Editorial: Just get the vaccine into arms already

Get the COVID-19 vaccines out of the freezers and into people’s arms.

That’s what Wisconsin needs to do faster, with less concern for doling them out in some perfect bureaucratic order.

Of course health professionals deserve the vaccine first. They are the ones treating people for the dangerous disease and exposing themselves to the greatest risk. Of course nursing home residents should be prioritized. Long-term care facilities have suffered more than a quarter of the state’s 5,300 deaths from the virus.

Frontline workers including police, firefighters and first-responders should have early access to inoculation. So should school teachers, so our children can finally get back into classrooms.

But too much of the pandemic-ending medicine is sitting on ice and unused because of no-shows or confusion about how many doses should be delivered to whom. Public health officials shouldn’t waste time with idealistic protocols. Just get those doses into people’s arms as quickly as possible. Don’t obsess over whose arm it is.

State officials shouldn’t overthink this. Set a plan, but allow for plenty of wiggle room to encourage efficiency. The federal government just said anyone 65 and older should now be eligible — advice our state should take.

Wisconsin has been at or near the bottom of a dozen Midwestern states at administering the life-saving injections, according to data from the Centers for Disease Control and Prevention. That’s frustrating and must improve.

Only about 3% of Wisconsin’s population has received at least one of the two shots required for completing inoculation. Other states across the Midwest are doing better. So is the nation as a whole.

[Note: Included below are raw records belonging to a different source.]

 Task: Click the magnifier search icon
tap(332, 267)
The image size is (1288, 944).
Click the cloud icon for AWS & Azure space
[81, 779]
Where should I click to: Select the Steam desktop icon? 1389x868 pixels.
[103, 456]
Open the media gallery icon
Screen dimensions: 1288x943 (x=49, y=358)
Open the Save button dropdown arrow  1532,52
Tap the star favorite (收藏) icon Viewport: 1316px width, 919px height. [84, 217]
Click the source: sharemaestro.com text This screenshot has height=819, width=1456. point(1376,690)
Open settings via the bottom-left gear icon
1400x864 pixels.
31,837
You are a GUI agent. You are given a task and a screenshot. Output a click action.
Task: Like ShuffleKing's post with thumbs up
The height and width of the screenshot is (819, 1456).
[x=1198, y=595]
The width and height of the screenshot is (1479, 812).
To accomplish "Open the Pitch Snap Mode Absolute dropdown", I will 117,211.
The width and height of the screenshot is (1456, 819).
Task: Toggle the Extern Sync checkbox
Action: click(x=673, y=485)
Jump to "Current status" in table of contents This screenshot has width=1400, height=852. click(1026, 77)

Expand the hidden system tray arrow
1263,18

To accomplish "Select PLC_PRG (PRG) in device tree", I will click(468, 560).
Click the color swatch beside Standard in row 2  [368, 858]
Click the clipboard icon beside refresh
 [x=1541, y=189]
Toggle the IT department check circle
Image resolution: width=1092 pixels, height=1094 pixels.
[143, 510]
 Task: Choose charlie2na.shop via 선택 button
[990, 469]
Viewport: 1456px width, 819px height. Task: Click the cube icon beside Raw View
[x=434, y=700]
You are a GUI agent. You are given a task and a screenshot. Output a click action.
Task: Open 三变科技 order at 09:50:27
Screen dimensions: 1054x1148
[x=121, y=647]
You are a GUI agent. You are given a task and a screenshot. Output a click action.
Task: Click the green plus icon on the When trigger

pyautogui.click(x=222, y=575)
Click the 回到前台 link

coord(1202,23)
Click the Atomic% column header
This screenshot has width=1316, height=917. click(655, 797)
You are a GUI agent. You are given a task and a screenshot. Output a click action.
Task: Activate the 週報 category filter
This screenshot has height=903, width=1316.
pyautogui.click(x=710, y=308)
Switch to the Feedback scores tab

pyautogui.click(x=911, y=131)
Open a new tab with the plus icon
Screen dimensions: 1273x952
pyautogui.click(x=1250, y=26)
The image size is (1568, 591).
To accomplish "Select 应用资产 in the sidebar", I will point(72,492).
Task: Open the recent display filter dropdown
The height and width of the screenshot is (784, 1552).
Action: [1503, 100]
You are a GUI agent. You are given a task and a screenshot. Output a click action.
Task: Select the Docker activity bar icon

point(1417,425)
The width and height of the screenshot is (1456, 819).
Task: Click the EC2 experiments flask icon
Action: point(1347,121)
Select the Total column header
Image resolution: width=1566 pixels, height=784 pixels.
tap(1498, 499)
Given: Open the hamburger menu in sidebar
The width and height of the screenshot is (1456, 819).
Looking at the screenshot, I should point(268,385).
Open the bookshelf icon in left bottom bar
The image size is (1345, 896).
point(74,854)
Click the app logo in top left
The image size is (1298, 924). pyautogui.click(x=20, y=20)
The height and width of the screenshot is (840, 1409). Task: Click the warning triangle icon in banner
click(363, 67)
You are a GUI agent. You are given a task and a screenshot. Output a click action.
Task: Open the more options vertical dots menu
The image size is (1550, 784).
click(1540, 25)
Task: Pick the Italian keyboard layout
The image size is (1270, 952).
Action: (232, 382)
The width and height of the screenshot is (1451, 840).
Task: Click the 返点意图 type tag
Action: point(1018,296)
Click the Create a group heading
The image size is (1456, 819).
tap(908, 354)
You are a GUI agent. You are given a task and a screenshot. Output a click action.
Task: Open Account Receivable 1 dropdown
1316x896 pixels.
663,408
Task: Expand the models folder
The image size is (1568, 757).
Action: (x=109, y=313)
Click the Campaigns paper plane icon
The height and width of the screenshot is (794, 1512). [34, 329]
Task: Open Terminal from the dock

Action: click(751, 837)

Part of the reason our state’s numbers are low, state officials say, is because more doses have to be set aside for a higher population of assisted living residents here. But anecdotally, local health officials say many doses are sitting in freezers rather than being distributed quickly.

Gov. Tony Evers’ administration must insist on speed and volume, not a precise and methodical order based on complicated government instructions.

Some hospitals have started delivering vaccines to any employees who want them — including some who don’t have contact with patients. That should be encouraged, not criticized, so doses aren’t wasted or delayed. And if health providers in Janesville have enough shots for teachers, great. Don’t waste time sending unused vaccine back to the state for redistribution.

The public should eagerly roll up its sleeves to get shots. They are safe. They have proven more than 90% effective in clinical trials.

Please get a shot when you are offered one. The more people who get vaccinated, the sooner our lives can return to normal.